Another one, even longer ago, had a music round, asking for the title. It was Smokey Robinson and the lyrics played "So take a good look at my face/You'll see my smile looks out of place/Look a little bit closer, it's easy to trace...." We put 'Tracks of My Tears' and were informed that it was actually 'Tears of a Clown'. The QM even accepted that it was wrong, but that's what he was going with as 'that's what the answers say' (of his bought-in quiz). We lost the point, but people who'd recognised it was SM and just guessed at his best-known song DID get the point.

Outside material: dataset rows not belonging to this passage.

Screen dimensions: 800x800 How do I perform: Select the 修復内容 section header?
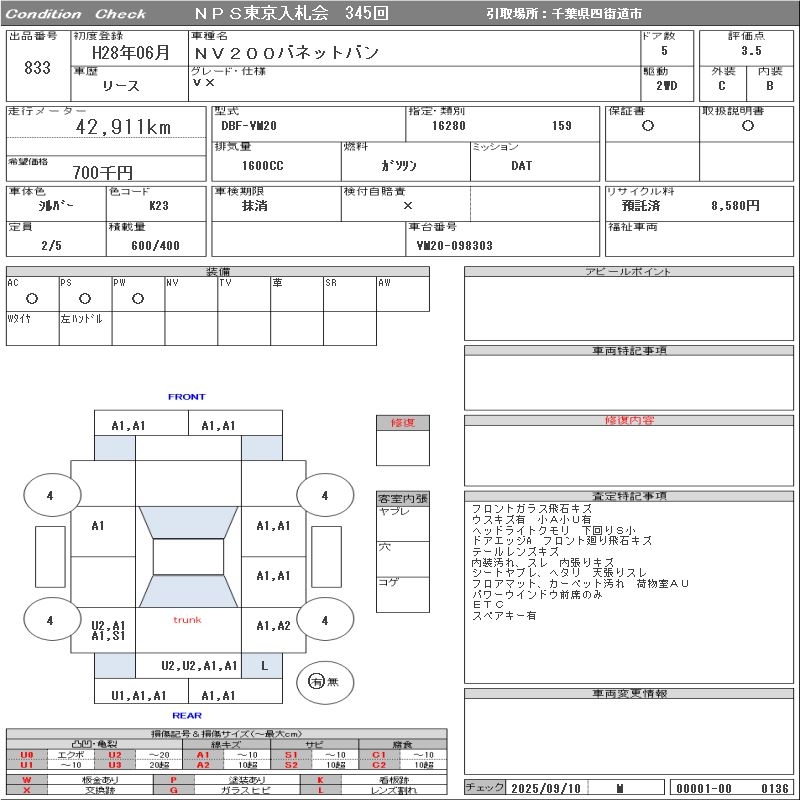click(x=629, y=421)
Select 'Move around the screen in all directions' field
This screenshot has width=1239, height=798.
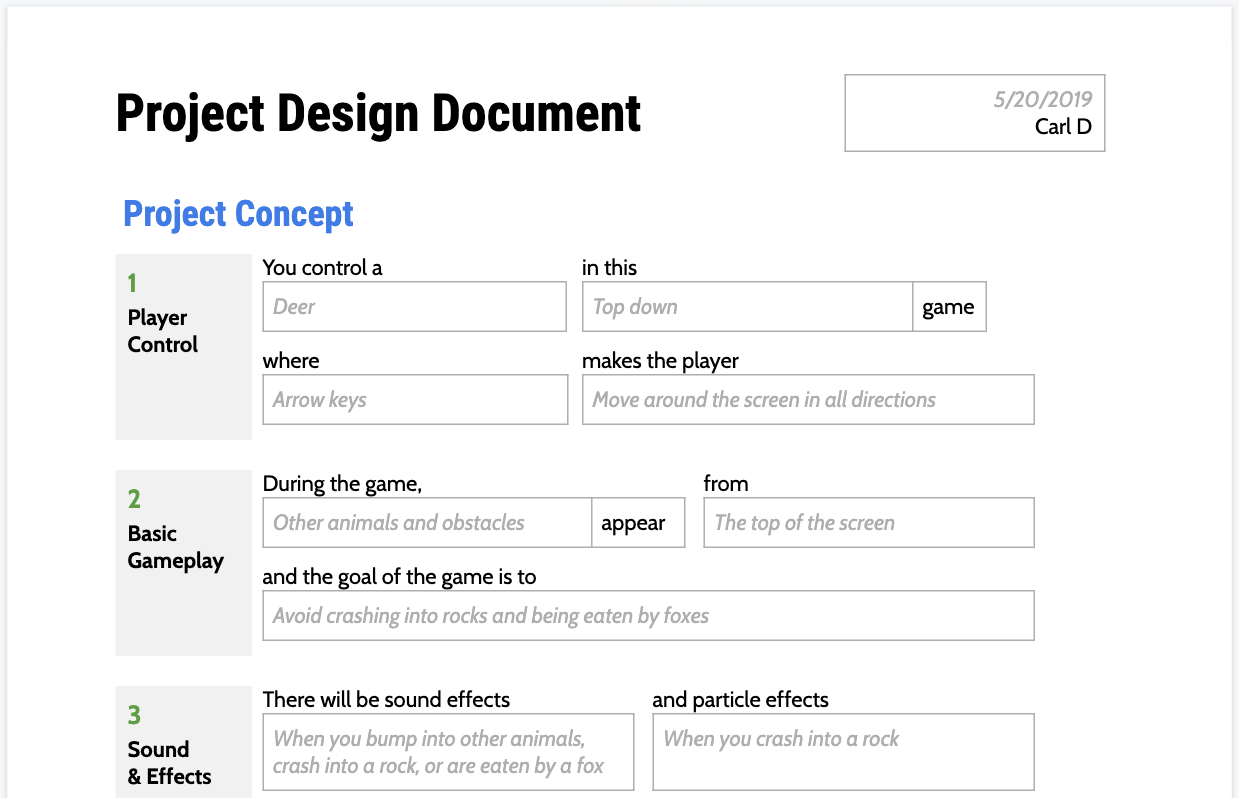click(807, 400)

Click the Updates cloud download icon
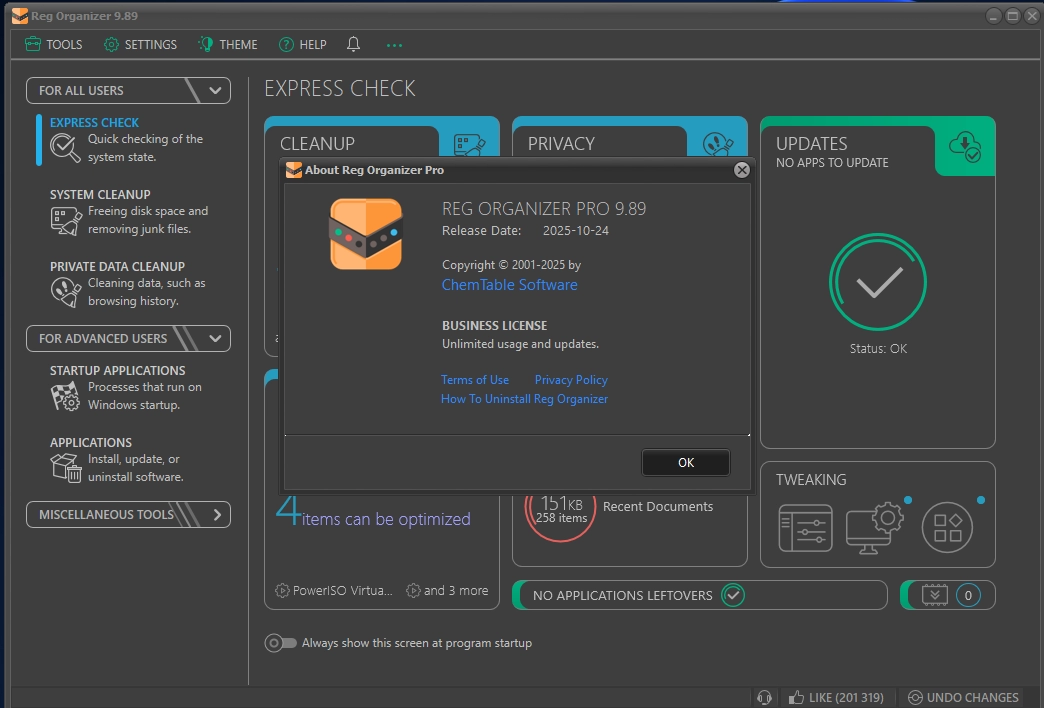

On another occasion, when I was at primary school (I forget what age), we had weekly spelling tests of 20 words with our teacher one year. I prided myself on my spelling ability and I only ever got one word wrong the entire year, which prevented me from keeping a perfect clean sheet. I'd been away on a family trades-based holiday for the week (with full permission - in the days when this was still allowed) and hadn't been in class when the words were given out to learn. My first day back was the morning of the test. The word was 'model', but in her accent (repeated twice), it distinctively sounded exactly like 'muddle'. Of course, I couldn't ask her to spell it(!) to clarify and it didn't occur to me at that age to ask for a definition. No amount of arguing that I had had no way of knowing what the words were and, had I known it was 'model', I would have 100% known how to spell that. She just insisted "But THAT was the word that was given out to learn". I was peeved (and still am, more than 3 decades later), but I never held a grudge at all - she was a really lovely, amazing teacher.